THE TASK:
I need the lines from the one with "The width and height of the screenshot is (1472, 801)." through the end of the material, copied exactly and with nothing else included.

---------------

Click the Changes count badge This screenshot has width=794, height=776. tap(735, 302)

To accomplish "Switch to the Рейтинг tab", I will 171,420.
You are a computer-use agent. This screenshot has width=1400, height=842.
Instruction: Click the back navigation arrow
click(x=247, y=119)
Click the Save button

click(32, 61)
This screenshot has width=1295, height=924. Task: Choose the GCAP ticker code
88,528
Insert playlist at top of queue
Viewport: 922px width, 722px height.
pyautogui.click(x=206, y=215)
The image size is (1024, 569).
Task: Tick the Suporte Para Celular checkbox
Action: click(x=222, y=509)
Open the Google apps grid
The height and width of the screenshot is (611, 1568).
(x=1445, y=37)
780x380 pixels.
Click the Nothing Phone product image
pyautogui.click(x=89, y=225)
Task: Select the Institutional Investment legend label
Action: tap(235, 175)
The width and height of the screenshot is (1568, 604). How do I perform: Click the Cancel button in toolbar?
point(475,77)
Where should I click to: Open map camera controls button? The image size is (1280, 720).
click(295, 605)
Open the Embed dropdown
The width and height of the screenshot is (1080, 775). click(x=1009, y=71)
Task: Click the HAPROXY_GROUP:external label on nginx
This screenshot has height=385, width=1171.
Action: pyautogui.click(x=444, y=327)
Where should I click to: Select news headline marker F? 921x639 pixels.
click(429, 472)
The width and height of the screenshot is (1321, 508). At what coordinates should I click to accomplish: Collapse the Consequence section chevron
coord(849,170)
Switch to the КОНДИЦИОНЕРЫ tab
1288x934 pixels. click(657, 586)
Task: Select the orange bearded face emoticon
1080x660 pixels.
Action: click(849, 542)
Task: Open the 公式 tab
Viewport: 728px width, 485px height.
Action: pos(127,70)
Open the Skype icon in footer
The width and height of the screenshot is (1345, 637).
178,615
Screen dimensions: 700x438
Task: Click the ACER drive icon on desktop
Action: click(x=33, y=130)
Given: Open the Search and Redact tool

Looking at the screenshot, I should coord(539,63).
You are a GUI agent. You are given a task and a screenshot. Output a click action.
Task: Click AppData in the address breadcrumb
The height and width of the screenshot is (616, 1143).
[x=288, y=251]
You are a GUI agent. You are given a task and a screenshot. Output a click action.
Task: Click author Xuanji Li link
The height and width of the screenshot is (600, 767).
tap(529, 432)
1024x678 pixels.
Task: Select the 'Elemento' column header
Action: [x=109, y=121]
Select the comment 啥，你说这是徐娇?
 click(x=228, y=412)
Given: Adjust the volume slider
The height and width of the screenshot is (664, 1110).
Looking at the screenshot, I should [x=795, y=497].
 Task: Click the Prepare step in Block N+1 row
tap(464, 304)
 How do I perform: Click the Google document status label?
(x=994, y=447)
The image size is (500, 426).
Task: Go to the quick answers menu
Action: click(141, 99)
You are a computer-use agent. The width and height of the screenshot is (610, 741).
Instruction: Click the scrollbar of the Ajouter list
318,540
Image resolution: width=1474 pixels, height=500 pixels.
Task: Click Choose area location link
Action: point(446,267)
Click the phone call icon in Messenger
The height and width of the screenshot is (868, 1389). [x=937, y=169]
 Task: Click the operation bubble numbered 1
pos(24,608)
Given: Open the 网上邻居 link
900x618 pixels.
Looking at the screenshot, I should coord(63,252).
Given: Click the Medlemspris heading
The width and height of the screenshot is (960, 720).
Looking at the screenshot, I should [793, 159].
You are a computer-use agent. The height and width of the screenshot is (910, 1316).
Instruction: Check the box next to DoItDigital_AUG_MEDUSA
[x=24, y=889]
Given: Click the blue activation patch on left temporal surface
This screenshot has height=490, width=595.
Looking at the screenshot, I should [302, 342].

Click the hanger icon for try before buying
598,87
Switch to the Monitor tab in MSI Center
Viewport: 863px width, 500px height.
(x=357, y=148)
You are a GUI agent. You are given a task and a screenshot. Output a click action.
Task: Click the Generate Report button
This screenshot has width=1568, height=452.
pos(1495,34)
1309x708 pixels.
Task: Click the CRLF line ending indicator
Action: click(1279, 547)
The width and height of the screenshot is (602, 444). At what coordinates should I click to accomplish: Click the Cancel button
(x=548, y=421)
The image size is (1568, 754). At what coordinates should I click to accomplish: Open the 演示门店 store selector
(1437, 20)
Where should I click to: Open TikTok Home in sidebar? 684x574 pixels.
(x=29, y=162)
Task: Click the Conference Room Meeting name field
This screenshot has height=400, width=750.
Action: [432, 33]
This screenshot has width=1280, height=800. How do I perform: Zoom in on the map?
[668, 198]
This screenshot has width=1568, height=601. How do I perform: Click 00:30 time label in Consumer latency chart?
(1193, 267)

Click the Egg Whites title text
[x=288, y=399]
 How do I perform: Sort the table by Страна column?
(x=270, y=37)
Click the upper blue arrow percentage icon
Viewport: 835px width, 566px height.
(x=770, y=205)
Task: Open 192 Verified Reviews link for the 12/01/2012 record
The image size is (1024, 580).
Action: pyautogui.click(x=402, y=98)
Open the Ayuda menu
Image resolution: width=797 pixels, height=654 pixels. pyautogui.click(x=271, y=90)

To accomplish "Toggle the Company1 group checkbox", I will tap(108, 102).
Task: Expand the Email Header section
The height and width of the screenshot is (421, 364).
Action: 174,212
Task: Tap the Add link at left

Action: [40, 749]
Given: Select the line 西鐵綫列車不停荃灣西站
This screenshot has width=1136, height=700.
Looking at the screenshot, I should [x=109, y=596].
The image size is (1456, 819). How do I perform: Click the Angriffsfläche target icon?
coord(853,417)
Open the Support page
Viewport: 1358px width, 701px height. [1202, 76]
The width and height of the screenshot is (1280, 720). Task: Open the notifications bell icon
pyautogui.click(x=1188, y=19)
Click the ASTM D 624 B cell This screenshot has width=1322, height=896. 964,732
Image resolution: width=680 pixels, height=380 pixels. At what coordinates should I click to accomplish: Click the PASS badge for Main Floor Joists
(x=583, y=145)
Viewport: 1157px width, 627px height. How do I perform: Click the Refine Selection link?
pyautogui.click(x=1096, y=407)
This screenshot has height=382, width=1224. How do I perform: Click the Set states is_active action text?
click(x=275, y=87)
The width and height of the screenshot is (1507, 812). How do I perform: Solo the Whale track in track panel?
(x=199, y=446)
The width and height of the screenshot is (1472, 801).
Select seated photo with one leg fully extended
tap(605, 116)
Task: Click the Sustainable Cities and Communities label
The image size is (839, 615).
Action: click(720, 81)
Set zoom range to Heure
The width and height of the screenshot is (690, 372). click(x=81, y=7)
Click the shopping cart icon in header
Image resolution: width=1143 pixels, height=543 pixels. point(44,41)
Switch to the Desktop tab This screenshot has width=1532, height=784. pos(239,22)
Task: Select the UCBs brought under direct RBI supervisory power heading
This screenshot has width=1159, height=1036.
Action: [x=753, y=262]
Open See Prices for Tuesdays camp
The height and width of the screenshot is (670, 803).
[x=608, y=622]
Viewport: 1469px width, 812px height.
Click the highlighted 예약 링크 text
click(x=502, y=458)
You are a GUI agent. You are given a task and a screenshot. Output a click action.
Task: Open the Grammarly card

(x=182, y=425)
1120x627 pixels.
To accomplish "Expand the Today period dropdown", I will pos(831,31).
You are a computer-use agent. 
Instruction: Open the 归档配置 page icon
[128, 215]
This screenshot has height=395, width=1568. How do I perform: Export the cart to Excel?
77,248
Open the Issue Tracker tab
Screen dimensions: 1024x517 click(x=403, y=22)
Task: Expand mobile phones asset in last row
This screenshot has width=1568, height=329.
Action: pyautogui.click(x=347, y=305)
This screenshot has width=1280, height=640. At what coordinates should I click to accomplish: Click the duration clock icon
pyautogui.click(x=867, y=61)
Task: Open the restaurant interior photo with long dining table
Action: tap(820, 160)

---------------

OUTPUT FOR THIS TASK:
The width and height of the screenshot is (1472, 801).
Select seated photo with one leg fully extended
tap(605, 116)
Task: Click the Sustainable Cities and Communities label
The image size is (839, 615).
Action: click(720, 81)
Set zoom range to Heure
The width and height of the screenshot is (690, 372). click(x=81, y=7)
Click the shopping cart icon in header
Image resolution: width=1143 pixels, height=543 pixels. point(44,41)
Switch to the Desktop tab This screenshot has width=1532, height=784. pos(239,22)
Task: Select the UCBs brought under direct RBI supervisory power heading
This screenshot has width=1159, height=1036.
Action: [x=753, y=262]
Open See Prices for Tuesdays camp
The height and width of the screenshot is (670, 803).
[x=608, y=622]
Viewport: 1469px width, 812px height.
Click the highlighted 예약 링크 text
click(x=502, y=458)
You are a GUI agent. You are given a task and a screenshot. Output a click action.
Task: Open the Grammarly card

(x=182, y=425)
1120x627 pixels.
To accomplish "Expand the Today period dropdown", I will pos(831,31).
You are a computer-use agent. 
Instruction: Open the 归档配置 page icon
[128, 215]
This screenshot has height=395, width=1568. How do I perform: Export the cart to Excel?
77,248
Open the Issue Tracker tab
Screen dimensions: 1024x517 click(x=403, y=22)
Task: Expand mobile phones asset in last row
This screenshot has width=1568, height=329.
Action: pyautogui.click(x=347, y=305)
This screenshot has width=1280, height=640. At what coordinates should I click to accomplish: Click the duration clock icon
pyautogui.click(x=867, y=61)
Task: Open the restaurant interior photo with long dining table
Action: tap(820, 160)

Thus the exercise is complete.